* **Aim of the exercise**
Please report each line in the material below that includes "image".

* **Task input**
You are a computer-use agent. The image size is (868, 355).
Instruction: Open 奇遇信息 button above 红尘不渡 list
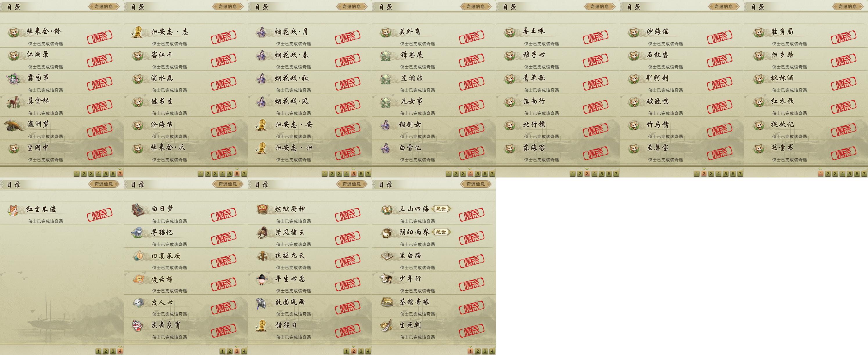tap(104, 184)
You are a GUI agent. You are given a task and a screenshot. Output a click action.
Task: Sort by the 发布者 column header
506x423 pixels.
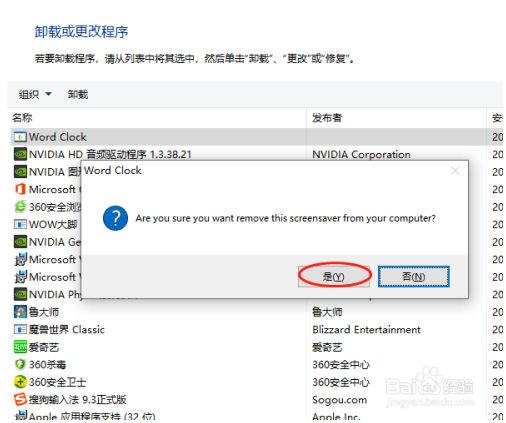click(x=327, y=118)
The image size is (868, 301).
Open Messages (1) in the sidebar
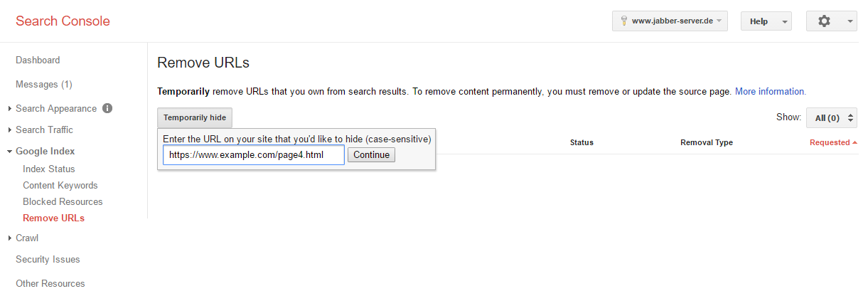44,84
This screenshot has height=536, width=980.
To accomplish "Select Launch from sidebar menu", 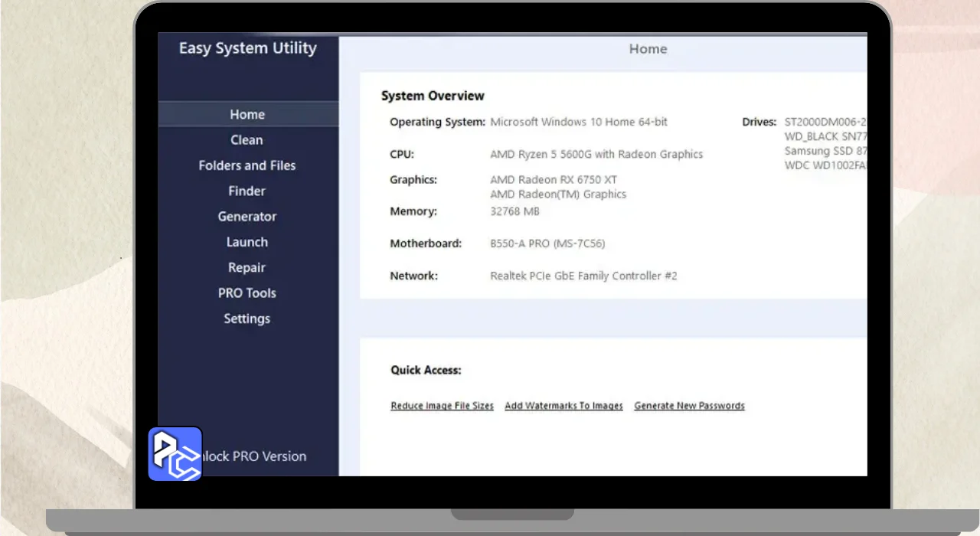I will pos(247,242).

--

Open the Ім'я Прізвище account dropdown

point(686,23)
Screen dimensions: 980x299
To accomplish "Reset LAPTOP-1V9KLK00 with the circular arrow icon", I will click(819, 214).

---

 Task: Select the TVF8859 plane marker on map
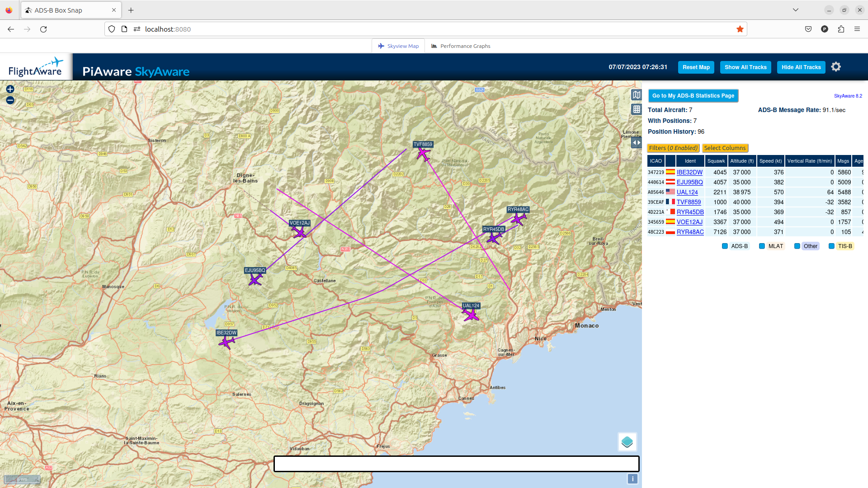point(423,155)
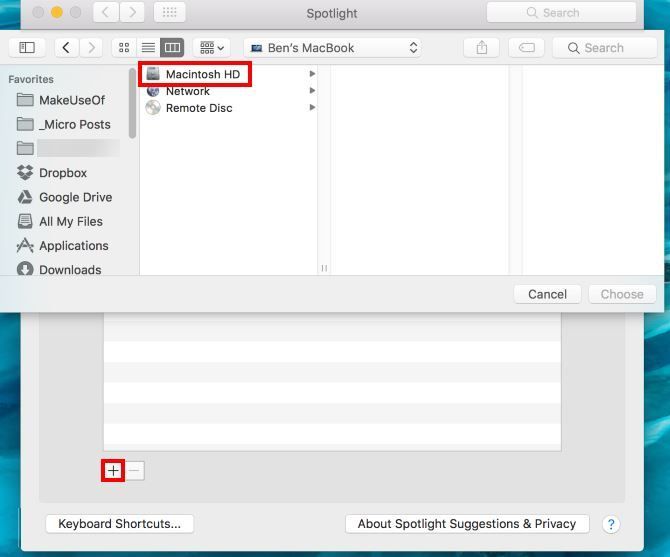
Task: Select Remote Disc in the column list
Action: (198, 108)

* **Reply**
You are a computer-use agent. The image size is (868, 355).
The image size is (868, 301).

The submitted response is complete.